- [What the exercise asks] Nothing but the lines from the one with "Screen dimensions: 282x278" through the last line of the entries below should appear in the copy, please, and no pictures.

*** Opening Data excerpts ***

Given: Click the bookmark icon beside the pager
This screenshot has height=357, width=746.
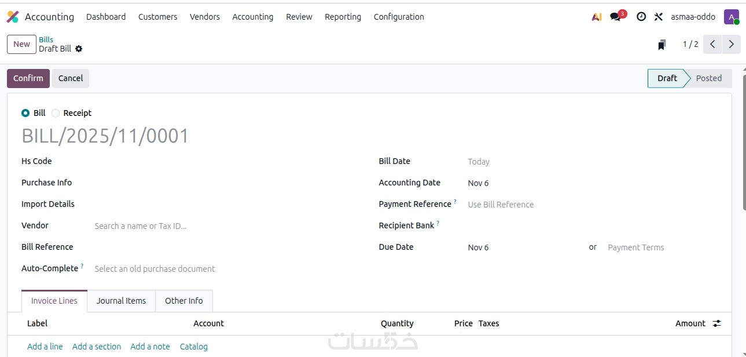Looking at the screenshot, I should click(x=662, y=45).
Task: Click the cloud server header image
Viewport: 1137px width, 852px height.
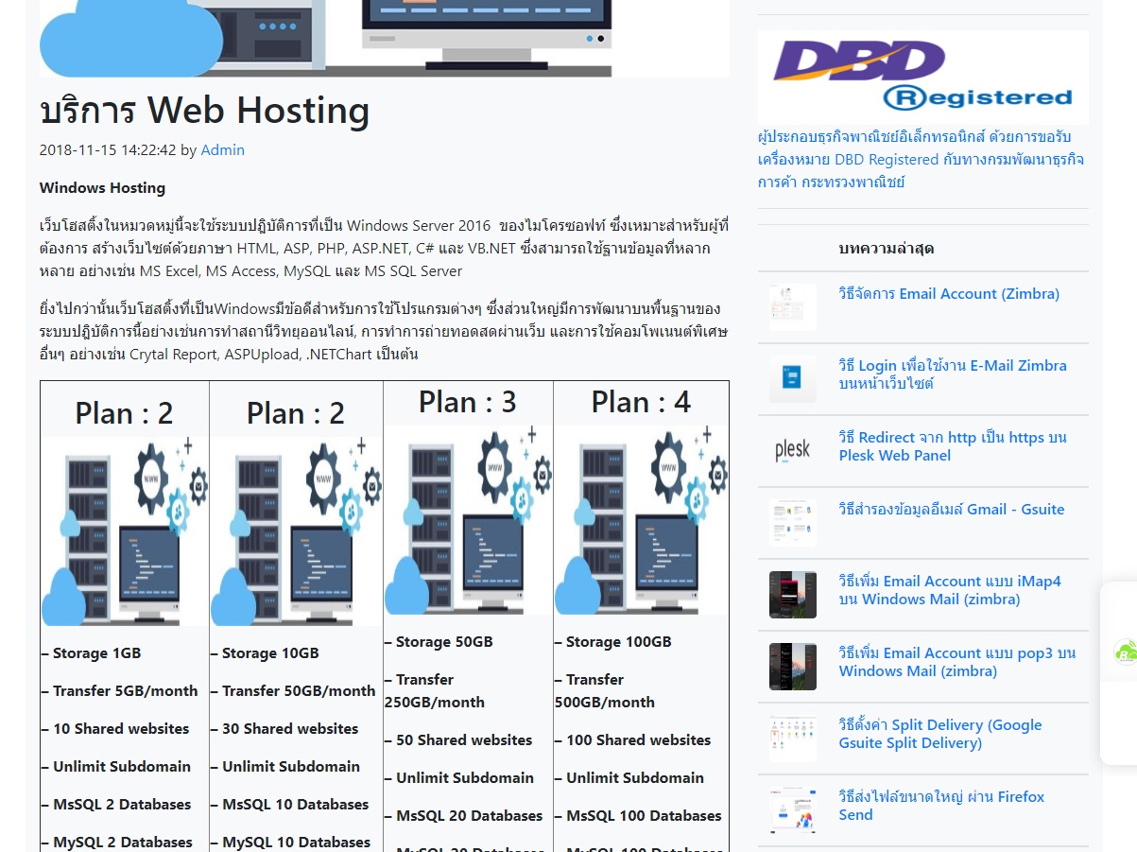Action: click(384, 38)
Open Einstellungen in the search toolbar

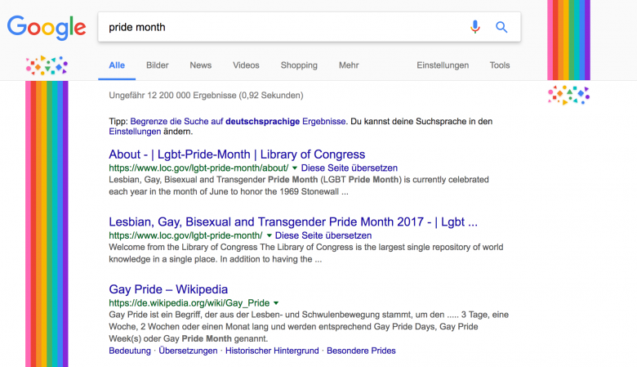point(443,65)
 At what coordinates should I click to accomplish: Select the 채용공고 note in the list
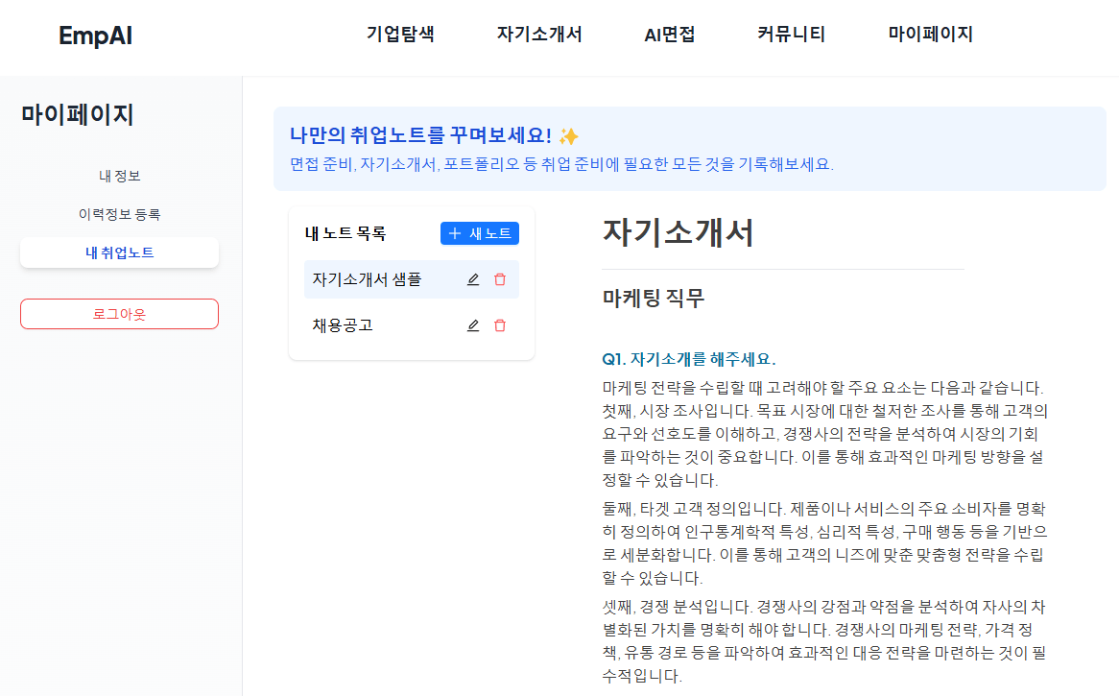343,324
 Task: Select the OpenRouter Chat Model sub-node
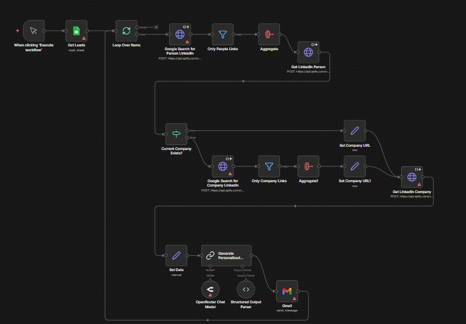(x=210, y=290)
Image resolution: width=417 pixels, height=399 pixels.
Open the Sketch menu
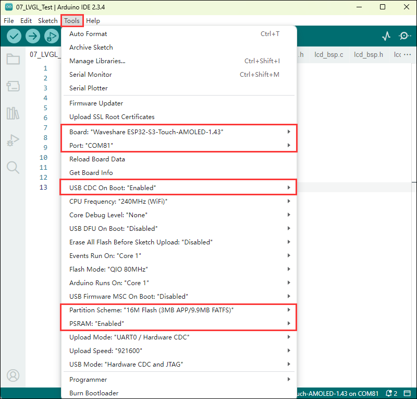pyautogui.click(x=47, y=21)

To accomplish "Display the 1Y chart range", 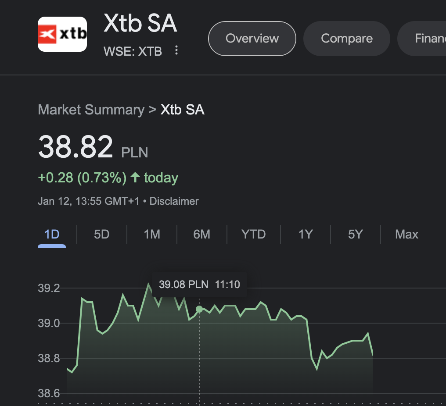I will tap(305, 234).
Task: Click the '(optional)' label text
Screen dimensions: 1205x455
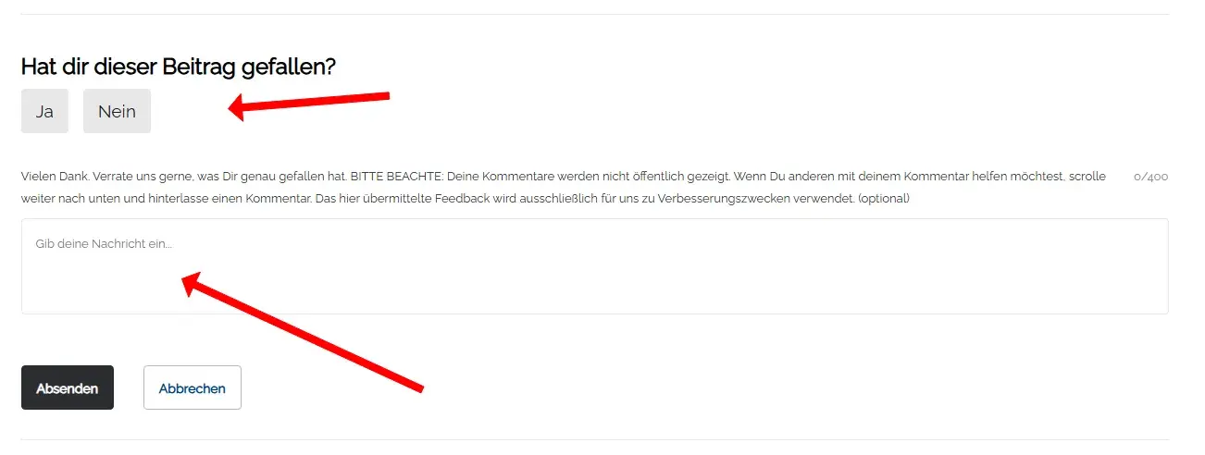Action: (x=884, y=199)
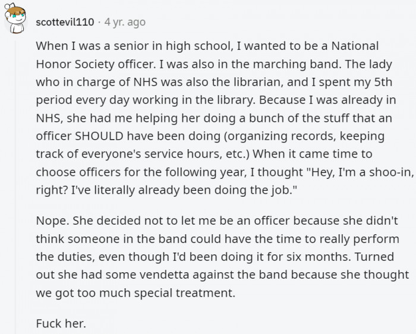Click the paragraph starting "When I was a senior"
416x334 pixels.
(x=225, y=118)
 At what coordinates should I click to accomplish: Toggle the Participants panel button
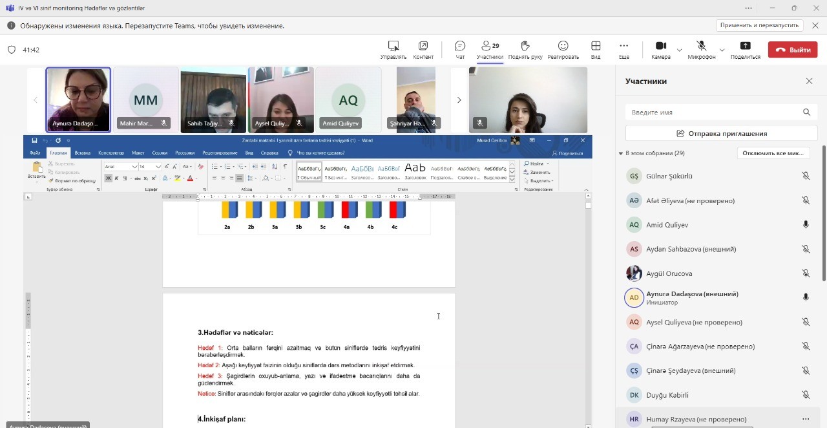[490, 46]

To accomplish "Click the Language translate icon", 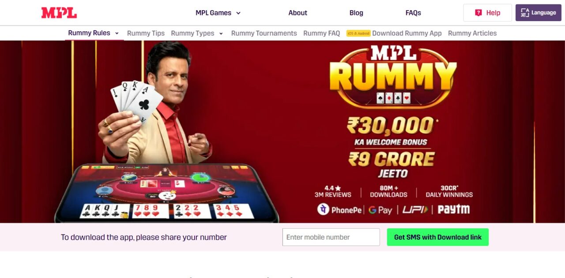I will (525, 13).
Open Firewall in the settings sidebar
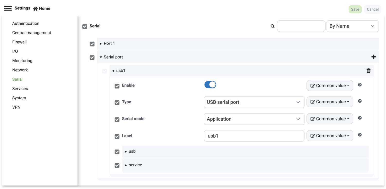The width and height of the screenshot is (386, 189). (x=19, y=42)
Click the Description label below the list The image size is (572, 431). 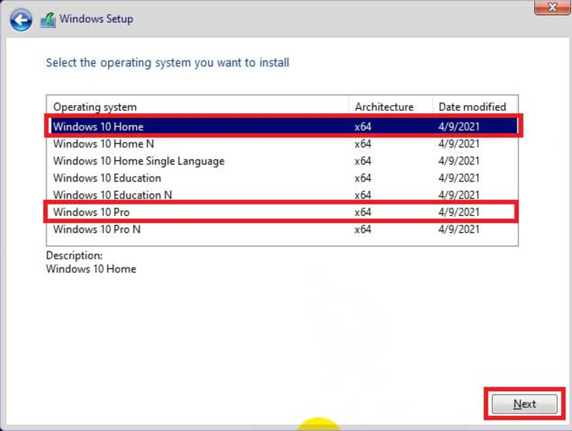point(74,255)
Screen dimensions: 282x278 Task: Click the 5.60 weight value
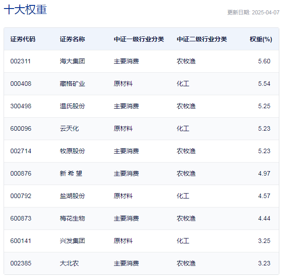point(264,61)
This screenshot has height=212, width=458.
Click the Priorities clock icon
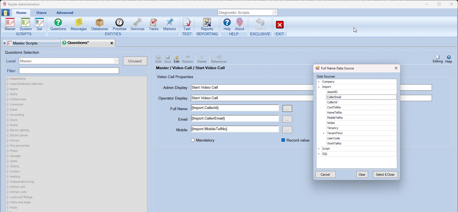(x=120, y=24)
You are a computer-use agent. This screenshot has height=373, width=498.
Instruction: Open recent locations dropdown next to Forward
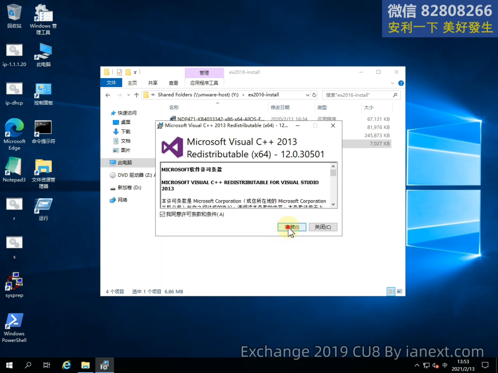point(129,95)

*** Closing Data excerpts ***

- [Response to the task]
Screen dimensions: 282x278 Task: Click the 5.60 weight value
point(264,61)
This screenshot has height=212, width=458.
Click the Priorities clock icon
(x=120, y=24)
You are a computer-use agent. This screenshot has height=373, width=498.
Instruction: Open recent locations dropdown next to Forward
point(129,95)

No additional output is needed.